Born in 1876 in Cadiz, the historical seaport town at the southern-most tip of Andalucia, Manuel de Falla is the greatest Spanish composer of this century. His formal musical education began with piano lessons, and when Falla was twenty his family moved to Madrid where he studied with the distinguished teacher José Tragó. He then went on to study composition with Felipe Pedrell, the teacher and scholar who led the revival of Spanish music which took place towards the end of the nineteenth century.
In 1904 Falla's one-act opera La vida breve (Life is Short) won the composition competition of the Real Academia de Bellas Artes and at the same time he was awarded a prestigious piano prize organised by the piano makers Ortiz y Cussó. In 1907 he achieved a long-held ambition of travelling to Paris and was welcomed there by Ravel, Debussy (with whom he had previously corresponded) and especially by Paul Dukas.
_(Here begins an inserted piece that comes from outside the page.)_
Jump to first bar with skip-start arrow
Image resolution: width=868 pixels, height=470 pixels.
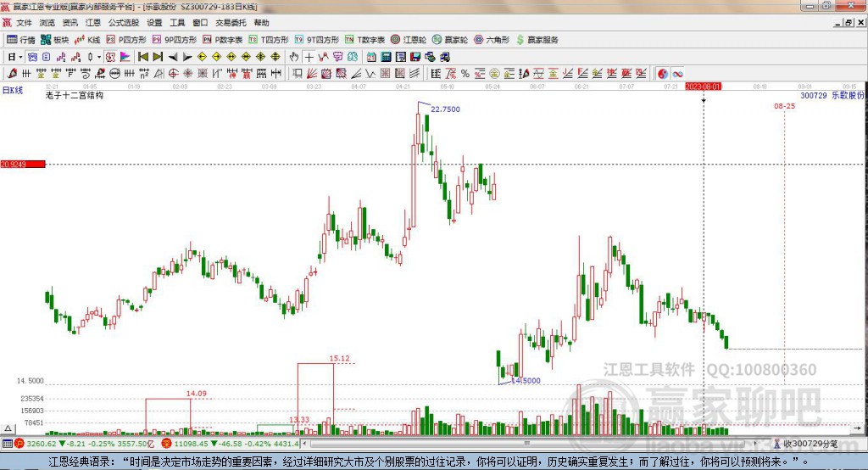point(143,57)
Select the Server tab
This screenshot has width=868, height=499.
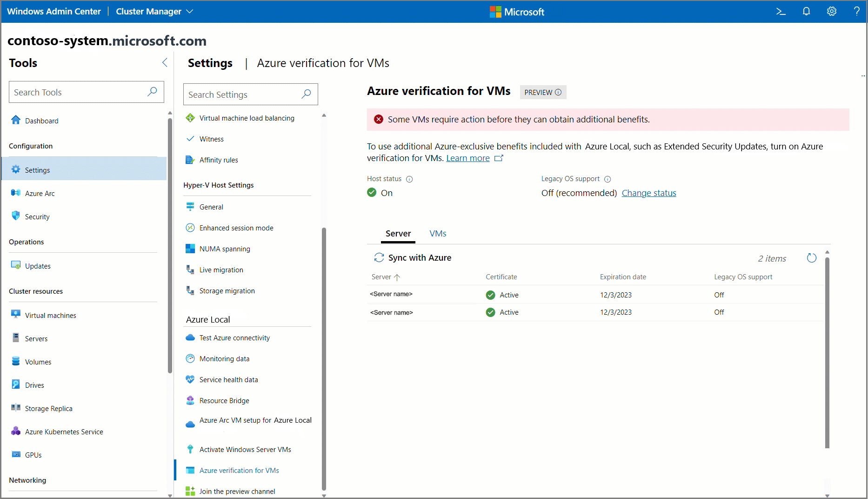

He completed several chamber works and began work on Noches en los jardines de Espãna (Nights in Gardens of Spain ) before the outbreak of war in 1914 compelled him to return to his native country.
Two years later he was approached by Diaghilev to write a work for the Russian Ballet and in response composed a mime-play in two tableaux, El corregidor y la molinera (The Magistrate and the Miller's Wife) which, with some subsequent revisions, became El sombrero de tres picos (The Three-Cornered Hat), and was produced highly successfully in London in 1919 with choreography by Massine and designs by Picasso.
Following the deaths of his parents in 1919 he settled in Granada, where he remained until the end of the Civil War (1939), and composed several of his most important works including El retablo de maese Pedro (Master Peter's Puppet Show), Psyché and Concerto per clavicembalo (Harpsichord Concerto). He then moved to Argentina and worked there until his death in 1946 just a few days before his 70th birthday, leaving the vast oratorio Atlántida still unfinished.